Today in Hip-Hop History: Ol’ Dirty Bastard Drops His Sophomore ‘N***a Please’ LP 26 Years Ago

On this day in 1999, the late great Ol’ Dirty Bastard of the Wu-Tang Clan dropped his second studio album Ni**a Please on the Elektra label.

Before settling on its now-infamous title, ODB toyed with a couple of names that were equally outrageous: God Made Dirt And Dirt Don’t Hurt and The Black Man Is God, White Man Is The Devil. True to form, ODB chose the one that would spark the most conversation and controversy, a fitting extension of his unpredictable persona.

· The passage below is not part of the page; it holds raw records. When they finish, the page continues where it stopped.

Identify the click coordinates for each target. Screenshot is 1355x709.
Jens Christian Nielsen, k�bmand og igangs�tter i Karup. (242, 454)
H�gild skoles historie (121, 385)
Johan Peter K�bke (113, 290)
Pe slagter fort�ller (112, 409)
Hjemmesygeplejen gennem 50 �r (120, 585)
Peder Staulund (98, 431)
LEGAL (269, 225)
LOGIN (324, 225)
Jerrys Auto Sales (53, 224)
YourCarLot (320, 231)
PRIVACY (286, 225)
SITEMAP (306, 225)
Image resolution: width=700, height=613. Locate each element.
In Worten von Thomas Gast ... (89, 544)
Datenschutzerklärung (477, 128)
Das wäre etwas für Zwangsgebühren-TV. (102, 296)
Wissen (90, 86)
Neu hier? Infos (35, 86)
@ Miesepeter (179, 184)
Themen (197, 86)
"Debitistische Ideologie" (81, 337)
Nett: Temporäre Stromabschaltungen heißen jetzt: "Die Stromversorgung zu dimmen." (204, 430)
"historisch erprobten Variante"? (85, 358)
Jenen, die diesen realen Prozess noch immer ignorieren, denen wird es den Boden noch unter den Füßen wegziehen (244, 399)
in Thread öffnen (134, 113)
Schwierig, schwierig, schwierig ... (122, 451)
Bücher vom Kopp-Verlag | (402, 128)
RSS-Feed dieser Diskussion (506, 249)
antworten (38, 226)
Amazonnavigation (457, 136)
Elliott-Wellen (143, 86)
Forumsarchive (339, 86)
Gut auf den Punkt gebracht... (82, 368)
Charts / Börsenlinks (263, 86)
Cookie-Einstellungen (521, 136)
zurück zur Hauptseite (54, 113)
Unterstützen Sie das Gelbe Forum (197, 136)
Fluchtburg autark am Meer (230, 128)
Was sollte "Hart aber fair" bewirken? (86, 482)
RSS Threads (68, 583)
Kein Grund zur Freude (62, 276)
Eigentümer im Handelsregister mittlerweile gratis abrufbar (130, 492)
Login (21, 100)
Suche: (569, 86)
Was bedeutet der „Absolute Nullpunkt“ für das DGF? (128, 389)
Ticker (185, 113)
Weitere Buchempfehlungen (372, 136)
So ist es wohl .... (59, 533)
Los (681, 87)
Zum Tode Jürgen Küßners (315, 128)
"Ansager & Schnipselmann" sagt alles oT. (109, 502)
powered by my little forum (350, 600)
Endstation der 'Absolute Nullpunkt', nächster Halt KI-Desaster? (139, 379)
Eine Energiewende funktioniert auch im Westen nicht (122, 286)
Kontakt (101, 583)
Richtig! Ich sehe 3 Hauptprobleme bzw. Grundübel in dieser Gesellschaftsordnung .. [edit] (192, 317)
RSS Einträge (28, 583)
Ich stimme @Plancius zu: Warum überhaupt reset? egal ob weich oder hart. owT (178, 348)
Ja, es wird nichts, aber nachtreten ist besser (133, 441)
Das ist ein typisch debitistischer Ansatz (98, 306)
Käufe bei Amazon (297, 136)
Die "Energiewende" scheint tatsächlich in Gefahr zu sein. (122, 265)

Between his debut and sophomore albums, ODB kept himself in the spotlight with wild antics that blurred the line between chaos and genius. From raising bail money on the streets, to surviving a shootout with police, to storming the stage at the 1998 Grammy Awards, and even pulling up to a Brooklyn welfare office in a limousine to collect food stamps, he made sure his name stayed in the headlines.

That energy carried over into the music. Ni**a Please debuted at #10 on the Billboard 200, selling 93,000 copies in its first week. The project was later certified gold by the RIAA in the same year, solidifying ODB’s larger-than-life reputation in both music and pop culture.

Twenty-six years later, Ni**a Please still stands as a raw, unpredictable, and unforgettable chapter in the Wu-Tang legend and in the legacy of Ol’ Dirty Bastard.